27 Jul 2023 (modified: 01 Aug 2023)InvestinOpen 2023 OI Fund SubmissionEveryoneRevisionsBibTeX
Funding Area: Critical shared infrastructure / Infraestructura compartida critica
Problem Statement: The rapid expansion of Open Science (OS) detracts attention from existing inequities in equitable access to shared resources. Many resources in the OS landscape are not designed to support access from countries with low-bandwidth and/or geo-political barriers such as sanctions. This limits researchers in these countries from engaging with open data, journals and source code. To date, discussions about equitable access have mainly been regional and focused on large-scale infrastructural developments and policies. Most other information has come from anecdotal evidence. There is a lack of comprehensive data that maps this problem in real-time and allows the granularity to start meaningful discussions. The level of accessibility to OS-supporting infrastructures is extremely heterogeneous. In 2022 we led a pilot study to test varying access to repositories and digital OS tools from 14 countries around the world. The results from this study clearly illustrated considerable variability to OS resources around the world due to timeouts and geoblocking.

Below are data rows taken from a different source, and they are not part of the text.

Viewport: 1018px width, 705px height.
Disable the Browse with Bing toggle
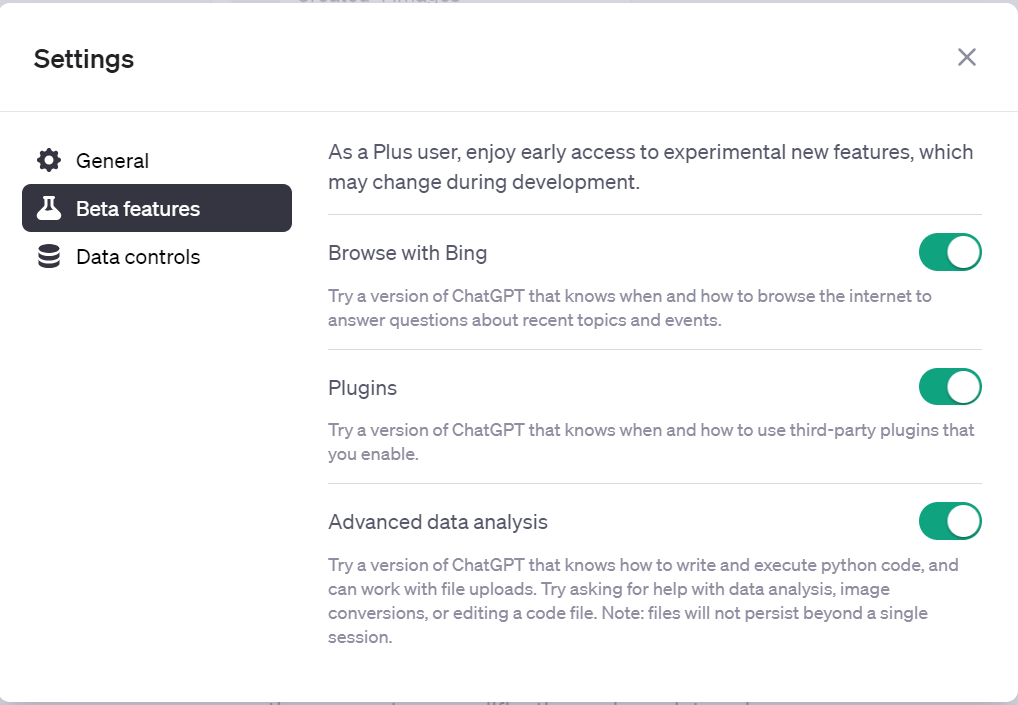tap(950, 252)
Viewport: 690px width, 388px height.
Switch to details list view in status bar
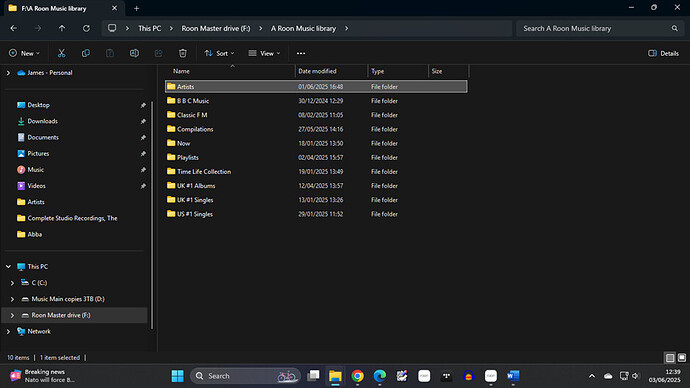point(670,358)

The study strongly indicated that more systematic and dynamic monitoring was urgently needed. The EAO will extend the pilot work. Through the data it gathers it will enable OS supporting infrastructures to make directed changes to their structures to support equitable access. The development of this observatory is crucial to the advancement of an OS landscape that is truly without barriers, marginalizations or restrictions.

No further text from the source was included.